(Saved entries)
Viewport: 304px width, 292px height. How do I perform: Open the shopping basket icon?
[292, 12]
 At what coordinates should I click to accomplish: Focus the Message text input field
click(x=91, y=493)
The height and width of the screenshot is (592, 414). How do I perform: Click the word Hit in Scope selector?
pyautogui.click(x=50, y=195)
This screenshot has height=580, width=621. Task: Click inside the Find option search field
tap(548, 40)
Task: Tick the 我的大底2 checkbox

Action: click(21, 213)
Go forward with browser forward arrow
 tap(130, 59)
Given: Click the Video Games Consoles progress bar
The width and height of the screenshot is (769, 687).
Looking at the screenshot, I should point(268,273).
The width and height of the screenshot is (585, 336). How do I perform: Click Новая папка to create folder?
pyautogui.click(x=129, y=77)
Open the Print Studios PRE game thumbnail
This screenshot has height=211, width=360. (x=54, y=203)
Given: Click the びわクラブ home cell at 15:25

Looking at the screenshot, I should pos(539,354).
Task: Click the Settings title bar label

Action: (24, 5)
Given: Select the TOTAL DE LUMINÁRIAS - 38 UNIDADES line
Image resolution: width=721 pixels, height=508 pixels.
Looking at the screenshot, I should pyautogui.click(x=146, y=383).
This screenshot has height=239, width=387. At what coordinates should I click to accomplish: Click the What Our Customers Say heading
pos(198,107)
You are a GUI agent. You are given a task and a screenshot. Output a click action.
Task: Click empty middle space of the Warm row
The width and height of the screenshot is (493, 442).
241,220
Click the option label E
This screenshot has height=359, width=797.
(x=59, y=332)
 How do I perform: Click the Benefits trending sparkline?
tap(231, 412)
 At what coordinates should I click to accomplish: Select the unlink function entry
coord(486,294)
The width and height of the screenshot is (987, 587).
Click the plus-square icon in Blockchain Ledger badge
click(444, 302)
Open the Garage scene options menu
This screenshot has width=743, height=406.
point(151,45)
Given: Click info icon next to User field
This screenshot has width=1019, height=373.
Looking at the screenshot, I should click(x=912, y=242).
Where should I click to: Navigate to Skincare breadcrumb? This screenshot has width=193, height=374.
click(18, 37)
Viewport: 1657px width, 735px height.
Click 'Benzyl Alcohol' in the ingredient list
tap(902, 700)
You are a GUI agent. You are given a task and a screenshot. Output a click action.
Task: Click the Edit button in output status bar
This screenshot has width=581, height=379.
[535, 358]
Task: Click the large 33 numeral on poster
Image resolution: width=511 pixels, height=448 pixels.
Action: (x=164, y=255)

■ **Exercise prompt**:
For this exercise, write all the records out again exactly.

■ **Solution for this problem**:
Viewport: 304px width, 292px height. How do I perform: Open the shopping basket icon?
[292, 12]
 At what coordinates should I click to accomplish: Focus the Message text input field
click(x=91, y=493)
The height and width of the screenshot is (592, 414). How do I perform: Click the word Hit in Scope selector?
pyautogui.click(x=50, y=195)
This screenshot has height=580, width=621. Task: Click inside the Find option search field
tap(548, 40)
Task: Tick the 我的大底2 checkbox

Action: click(21, 213)
Go forward with browser forward arrow
 tap(130, 59)
Given: Click the Video Games Consoles progress bar
The width and height of the screenshot is (769, 687).
Looking at the screenshot, I should point(268,273).
The width and height of the screenshot is (585, 336). How do I perform: Click Новая папка to create folder?
pyautogui.click(x=129, y=77)
Open the Print Studios PRE game thumbnail
This screenshot has height=211, width=360. (x=54, y=203)
Given: Click the びわクラブ home cell at 15:25

Looking at the screenshot, I should pos(539,354).
Task: Click the Settings title bar label

Action: (24, 5)
Given: Select the TOTAL DE LUMINÁRIAS - 38 UNIDADES line
Image resolution: width=721 pixels, height=508 pixels.
Looking at the screenshot, I should pyautogui.click(x=146, y=383).
This screenshot has height=239, width=387. At what coordinates should I click to accomplish: Click the What Our Customers Say heading
pos(198,107)
You are a GUI agent. You are given a task and a screenshot. Output a click action.
Task: Click empty middle space of the Warm row
The width and height of the screenshot is (493, 442).
241,220
Click the option label E
This screenshot has height=359, width=797.
(x=59, y=332)
 How do I perform: Click the Benefits trending sparkline?
tap(231, 412)
 At what coordinates should I click to accomplish: Select the unlink function entry
coord(486,294)
The width and height of the screenshot is (987, 587).
Click the plus-square icon in Blockchain Ledger badge
click(444, 302)
Open the Garage scene options menu
This screenshot has width=743, height=406.
point(151,45)
Given: Click info icon next to User field
This screenshot has width=1019, height=373.
Looking at the screenshot, I should click(x=912, y=242).
Where should I click to: Navigate to Skincare breadcrumb? This screenshot has width=193, height=374.
click(18, 37)
Viewport: 1657px width, 735px height.
Click 'Benzyl Alcohol' in the ingredient list
tap(902, 700)
You are a GUI agent. You are given a task and a screenshot. Output a click action.
Task: Click the Edit button in output status bar
This screenshot has width=581, height=379.
[535, 358]
Task: Click the large 33 numeral on poster
Image resolution: width=511 pixels, height=448 pixels.
Action: (x=164, y=255)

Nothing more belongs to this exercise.